Osmanlı’nın En ‘Gavat’ Sadrazamı!-2

Ali Paşa kendisine katılanlarla birlikte Sivas’tan yola çıkarak, İstanbul’a doğru yürümeye başladı. Kendisini Çankırı civarında ilk karşılayan Karaman Beylerbeyi Köprülü Mehmet Paşa ve ordusu oldu. Yapılan savaşta zafer, Ali Paşa’nın oldu hatta Köprülü Mehmet Paşa esir alındı.

 

 

Ali Paşa kendisine katılanlarla birlikte Sivas’tan yola çıkarak, İstanbul’a doğru yürümeye başladı. Kendisini Çankırı civarında ilk karşılayan Karaman Beylerbeyi Köprülü Mehmet Paşa ve ordusu oldu. Yapılan savaşta zafer, Ali Paşa’nın oldu hatta Köprülü Mehmet Paşa esir alındı. Bu mağlubiyet Sultan İbrahim’de büyük paniğe yol açmıştı. Ali Paşa’nın ordusuysa cesaretlenerek yeni katılımlarla git gide büyümekteydi. Sultan İbrahim yine ilginç bir karar vererek nikâhlı karısını istediği İbşir Paşa’yı, onun karısını korumak için isyan eden Varvar Ali Paşa’nın üzerine gönderdi.

 

İbşir Mustafa Paşa tüm bu olanları bilmesine rağmen, tam da kendisine yakışanı yaparak ilginç bir taktik izledi. Önce Ali Paşa’ya bir mektup yazarak karısını padişaha teslim etmediği için teşekkür etti ve haklı isyanına ordusuyla beraber katılacağını söyledi.

 

İbşir Paşa ve ordusu yaklaşırken, Ali Paşa ve askerleri zaten kendilerine katılmaya geldiklerini düşündükleri için dinlenmeye çekilmişlerdi.
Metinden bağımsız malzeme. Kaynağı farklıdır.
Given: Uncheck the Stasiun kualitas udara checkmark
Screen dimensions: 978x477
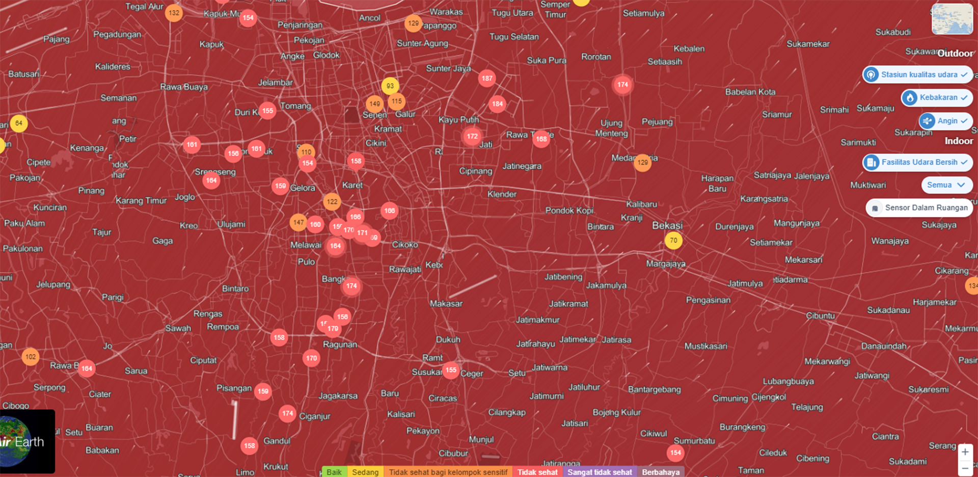Looking at the screenshot, I should tap(964, 75).
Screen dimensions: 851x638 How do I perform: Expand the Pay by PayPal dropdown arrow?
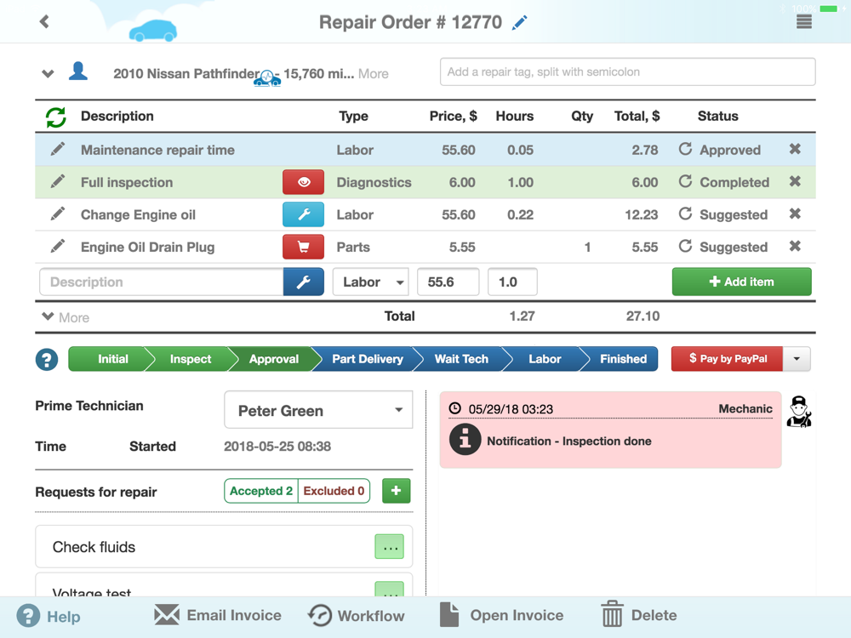click(x=797, y=359)
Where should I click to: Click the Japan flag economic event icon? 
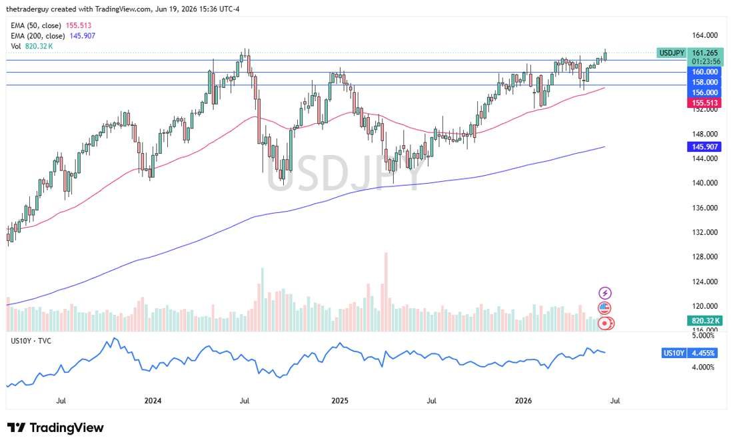pyautogui.click(x=605, y=323)
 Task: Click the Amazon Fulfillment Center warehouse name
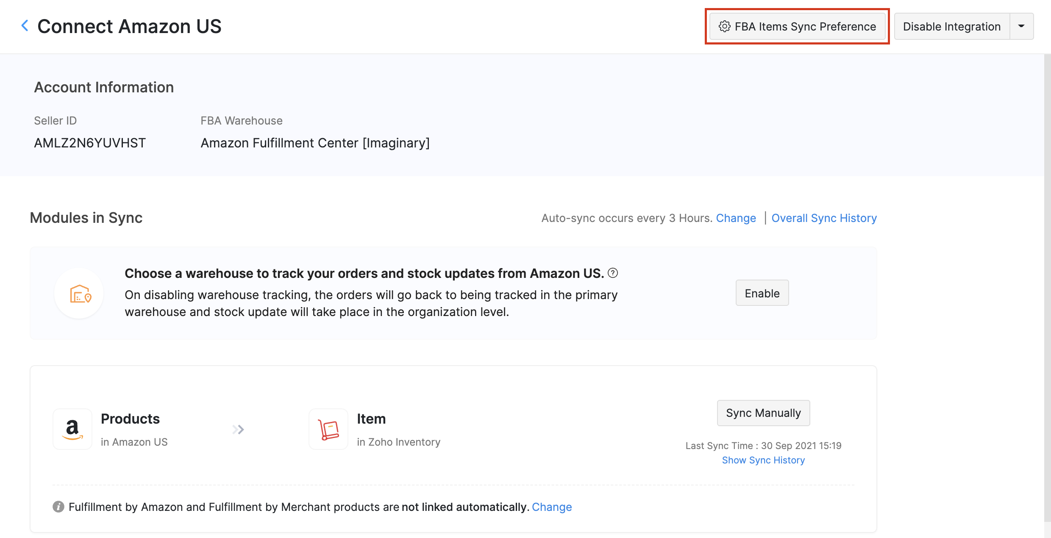point(315,143)
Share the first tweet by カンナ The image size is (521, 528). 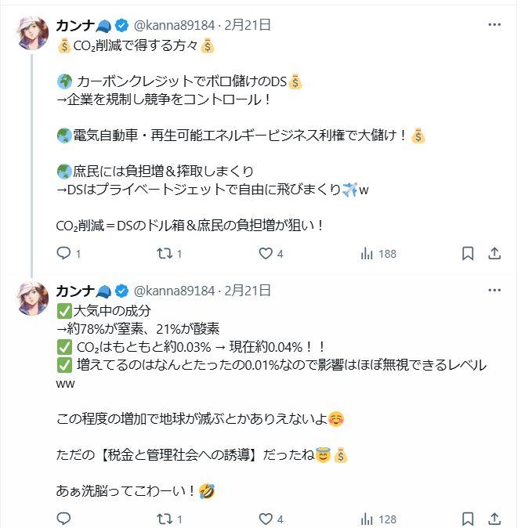[x=494, y=254]
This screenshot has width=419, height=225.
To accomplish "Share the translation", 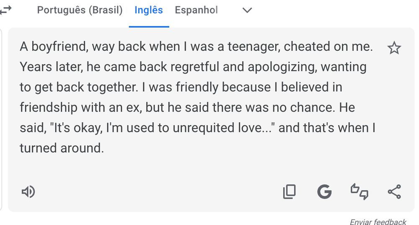I will (x=394, y=191).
Fakat ikiyüzlü bir politika izleyen İbşir Paşa, ordusuna birden hücum emri verdi. Bu saldırıyı hiç beklemeyen Varvar Ali Paşa esir düştü, ordusuysa çok kısa bir sürede tamamen dağıldı.

 

***

Yakalandıktan sonra İbşir Paşa’nın karşısına çıkarılan Varvar Ali Paşa’nın son sözlerinin ise şunlar olduğu rivayet edilmektedir; “Ben senin avradının ırzını korumak için isyan etmiştim. Beni Allah’ın emrine karşı çıkmayıp da, namusunu koruduğum için mi katledeceksin? Bre P…!” Bu sözlerinden sonra İbşir Paşa tarafından idam edilen Ali Paşa’nın kellesi İstanbul’a, Sultan İbrahim’e gönderildi. İbşir Mustafa Paşa’ya ise ödül olarak Halep Valiliği, daha sonra da Sadrazamlık verildi. Eşi Perihan Hatun’a ise o saatte sonra ne olduğu bilinmiyor.

 

Namus ve şerefini vererek istediği makamları elde eden İbşir Mustafa Paşa, Osmanlı Halkı tarafından hiç sevilmedi ve ölene dek halk arasında, ‘Deyyus-Ekber=En Büyük P...!’ diye anıldı. Olaylardan birkaç yıl sonra da sadrazamlık görevindeyken yaptığı yolsuzluklardan ötürü idama mahkûm edildi. 

 

Sultan I. İbrahim’e ise saray erkânı daha fazla katlanamadı. Bu olaydan 1 yıl sonra bir saltanat darbesiyle tahttan indirildi ve o da idam edildi.

 

Bu dönemde yaşamış olan Evliya Çelebi’nin notlarında Varvar Ali Paşa şöyle geçiyor, “Varvar Ali Paşa; bahadır, yiğit, hüner sahibi ve mert bir askerdi…” 

 

Evet, maalesef koskoca Osmanlı’da bunun gibi olaylar da olmuyormuş. Ne diyeyim, takdir ve yorumları size bırakıyorum.